The Tenzing Norgay National Adventure Award, formerly known as National Adventure Awards, is the highest adventure sports honour of Republic of India. The award is named after Tenzing Norgay, a Nepali-Indian Sherpa mountaineer and one of the first two individuals to reach the summit of Mount Everest along with Edmund Hillary in 1953. It is awarded annually by the Ministry of Youth Affairs and Sports. The recipients are honoured for their "outstanding achievement in the field of adventure activities on land, sea and air" over the previous three years. The lifetime achievement is awarded to individuals who have demonstrated excellence in and devoted themselves in the promotion of adventure sports. As of 2021, the award comprises "a bronze statuette of Tenzing Norgay along with a cash prize of ₹15 lakh". (Note: The cash prize started with ₹50 thousand in 1994, was revised to ₹1.5 lakh in 1999, to ₹3 lakh in 2002, to ₹5 lakh in 2008, and to ₹15 lakh in 2021)

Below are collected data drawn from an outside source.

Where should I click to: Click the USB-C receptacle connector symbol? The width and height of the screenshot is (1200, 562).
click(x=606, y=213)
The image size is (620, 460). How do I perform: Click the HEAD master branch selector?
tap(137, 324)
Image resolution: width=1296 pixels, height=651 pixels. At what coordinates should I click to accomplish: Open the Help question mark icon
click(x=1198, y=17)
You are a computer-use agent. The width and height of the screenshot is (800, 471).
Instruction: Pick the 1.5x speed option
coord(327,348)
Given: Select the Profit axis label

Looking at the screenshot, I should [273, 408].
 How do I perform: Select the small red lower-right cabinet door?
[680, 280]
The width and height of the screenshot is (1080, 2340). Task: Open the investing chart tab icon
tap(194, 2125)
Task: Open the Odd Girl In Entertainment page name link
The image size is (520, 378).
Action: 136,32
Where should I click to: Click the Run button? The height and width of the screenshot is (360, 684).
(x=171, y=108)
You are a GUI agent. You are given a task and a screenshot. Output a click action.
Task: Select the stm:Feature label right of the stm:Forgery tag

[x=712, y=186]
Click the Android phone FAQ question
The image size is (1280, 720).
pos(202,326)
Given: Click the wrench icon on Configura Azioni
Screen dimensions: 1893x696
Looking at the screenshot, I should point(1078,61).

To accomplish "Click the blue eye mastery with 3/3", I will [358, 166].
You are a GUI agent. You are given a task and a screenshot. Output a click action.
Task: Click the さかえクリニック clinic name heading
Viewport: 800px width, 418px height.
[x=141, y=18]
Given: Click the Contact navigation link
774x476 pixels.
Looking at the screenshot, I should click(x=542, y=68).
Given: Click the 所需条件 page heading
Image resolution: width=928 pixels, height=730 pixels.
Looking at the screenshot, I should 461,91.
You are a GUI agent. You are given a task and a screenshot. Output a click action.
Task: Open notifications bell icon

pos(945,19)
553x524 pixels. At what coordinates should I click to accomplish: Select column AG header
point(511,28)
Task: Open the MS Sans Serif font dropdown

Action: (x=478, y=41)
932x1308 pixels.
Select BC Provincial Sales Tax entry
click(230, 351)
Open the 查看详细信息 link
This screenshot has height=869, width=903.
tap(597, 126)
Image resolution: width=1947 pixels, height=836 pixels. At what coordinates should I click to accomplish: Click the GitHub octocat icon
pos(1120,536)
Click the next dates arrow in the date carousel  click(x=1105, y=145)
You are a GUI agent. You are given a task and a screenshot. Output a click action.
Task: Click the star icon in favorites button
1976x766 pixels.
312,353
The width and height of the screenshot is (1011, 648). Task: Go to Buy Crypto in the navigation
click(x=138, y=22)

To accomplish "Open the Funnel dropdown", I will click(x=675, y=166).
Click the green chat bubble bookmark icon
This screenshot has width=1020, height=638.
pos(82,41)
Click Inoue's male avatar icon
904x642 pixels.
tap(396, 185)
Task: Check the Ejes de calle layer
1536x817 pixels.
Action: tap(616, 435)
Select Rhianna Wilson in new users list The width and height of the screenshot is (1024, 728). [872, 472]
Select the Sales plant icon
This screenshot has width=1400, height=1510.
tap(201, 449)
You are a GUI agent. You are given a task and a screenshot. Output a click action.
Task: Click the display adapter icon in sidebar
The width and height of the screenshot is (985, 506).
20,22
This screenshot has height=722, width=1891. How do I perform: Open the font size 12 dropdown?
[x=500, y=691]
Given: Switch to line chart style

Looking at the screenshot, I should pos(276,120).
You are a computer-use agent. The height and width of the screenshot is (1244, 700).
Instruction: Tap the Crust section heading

Instituted in 1993–1994, the first awards were given for the year 1994. The stature of this award is considered to be equivalent to Arjuna Award conferred in the field of sport. Since the year 2004, this award, along with all the other six National Sports Awards, are conferred in the same presidential ceremony at the Presidential Palace, usually on 29 August each year. The nominations for a given year are accepted until 20 June. Typically, one award in each of the four categories—Land adventure, Water (Sea) adventure, Air adventure, and Lifetime achievement—are given. The number may increase in a particular year for appropriate reasons and after approval. A five-member committee evaluates the achievements of a candidate in a particular category of adventure, taking into consideration their last three years of performance for the first three categories. The committee later submits its recommendations to the Union Minister of Youth Affairs and Sports for further approval.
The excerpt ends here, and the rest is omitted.